Tipsheet

Prepare for 'The Squad' to Crumble

"The Squad," comprised of progressive congresswomen Alexandria Ocasio-Cortez (NY), Ilhan Omar (MN), Rashida Tlaib (MI) and Ayanna Pressley (MA), could soon become a thing of the past. 

As we head into 2021, legislators are preparing for President-elect Joe Biden and new members of Congress to join them in a few short weeks. Once the make-up in Washington, D.C. changes, the allies – and their dynamics – are likely to shift as well.

"The Squad" had a large presence over the last two years because they were united in their hatred of President Trump and everything he stood for. They were considered a contrast to his policies and perspectives. Now that Biden is set to take control of the Oval Office, the animosity disappears and the policy differences aren't as clear.

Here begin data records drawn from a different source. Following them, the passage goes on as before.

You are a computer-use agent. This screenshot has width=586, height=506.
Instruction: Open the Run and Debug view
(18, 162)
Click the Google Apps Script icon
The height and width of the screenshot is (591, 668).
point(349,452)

“I think the idea of ‘The Squad’ is going to go away, and I think that it is going to be fascinating to see how [AOC] shares the spotlight of progressivism,” a senior staffer on Capitol Hill told The New York Post. “The idea of ‘The Squad’ — as ‘The Squad’ — may really shift and change and you might see cleavages there because the pressures and interests wont be as unified as they were under Trump."

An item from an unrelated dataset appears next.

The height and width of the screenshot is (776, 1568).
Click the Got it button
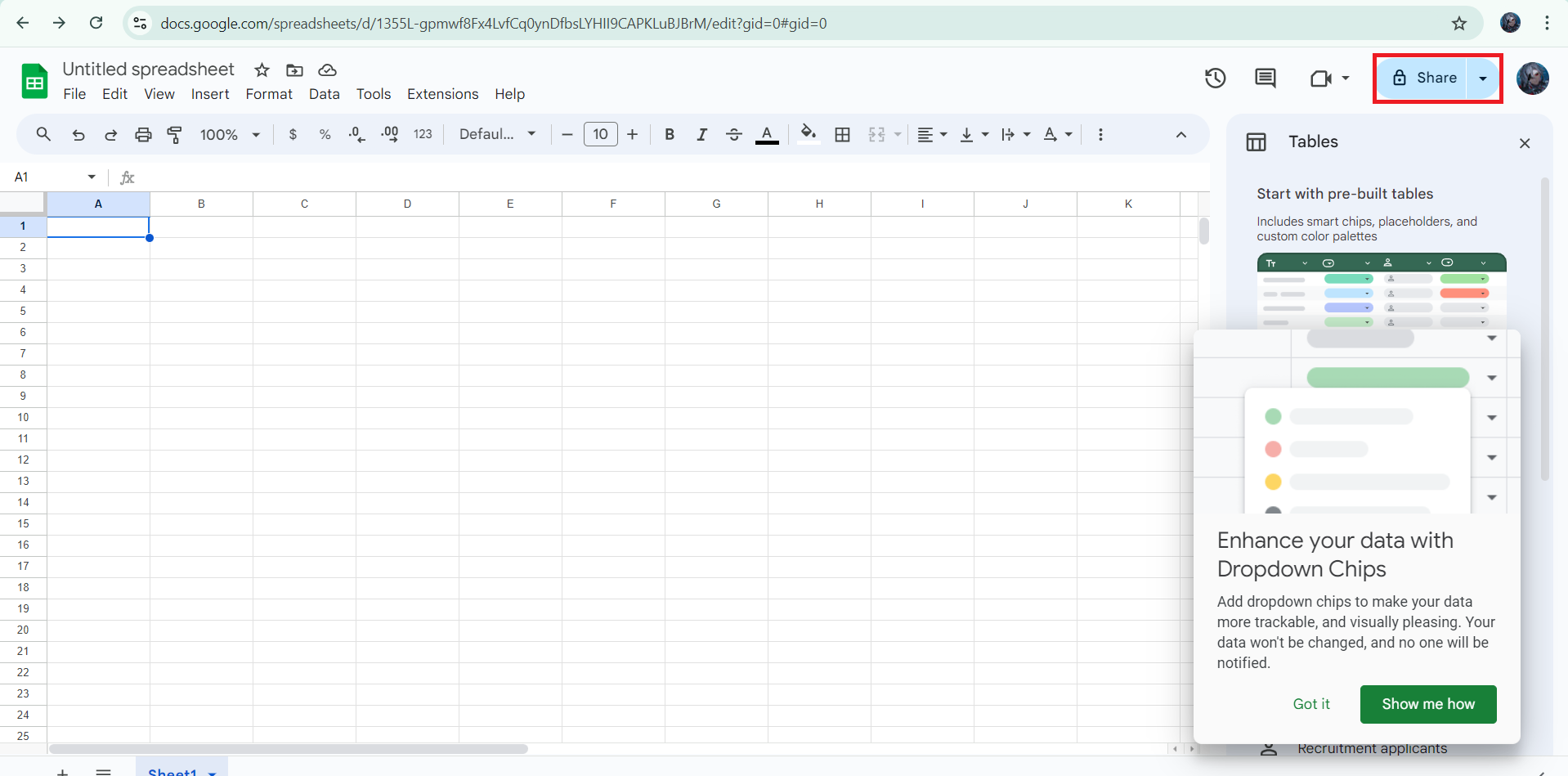point(1310,704)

There are also a handful of new faces that will be joining the House in January. One of them, AOC's colleague from New York, Ritchie Torres, said he refused to join the group because of their anti-Israel stance.

“I came to observe that there are activists who have a visceral hatred for Israel as though it were the root of all evil,” Torres said earlier this month. “The act of singling out Israel as BDS [the Boycott, Divestment and Sanctions movement] has done is the definition of discrimination.”

Congressman-elect Jamaal Brown has aligned himself with "The Squad" but he is likely to take the spotlight away from the rest of the group, in large part because he has already made some outlandish remarks. Last week, for example, he compared capitalism to slavery.

“I believe our current system of capitalism is slavery by another name. We’ve moved from physical chattel enslavement and physical racial segregation to a plantation economic system,” Brown explained. “One that keeps the majority of Americans unemployed, or underemployed and struggling just to survive, while the power elite continues to concentrate wealth in the hands of a few, and allow large corporations to pretty much run the world as multinational corporations.”

Another progressive, Mondaire Jones, is the first openly gay black member of Congress, meaning he too could steal the spotlight. 

The other problem "The Squad" faces is a lack of unity. AOC received the Wuhan coronavirus vaccine and filmed her experience on Instagram Live as a way of encouraging her followers to do the same. Omar, on the other hand, said frontline health care workers and the elderly should be receiving the vaccine before members of Congress. It was considered a blow to AOC to have one of her closest colleagues slam the move.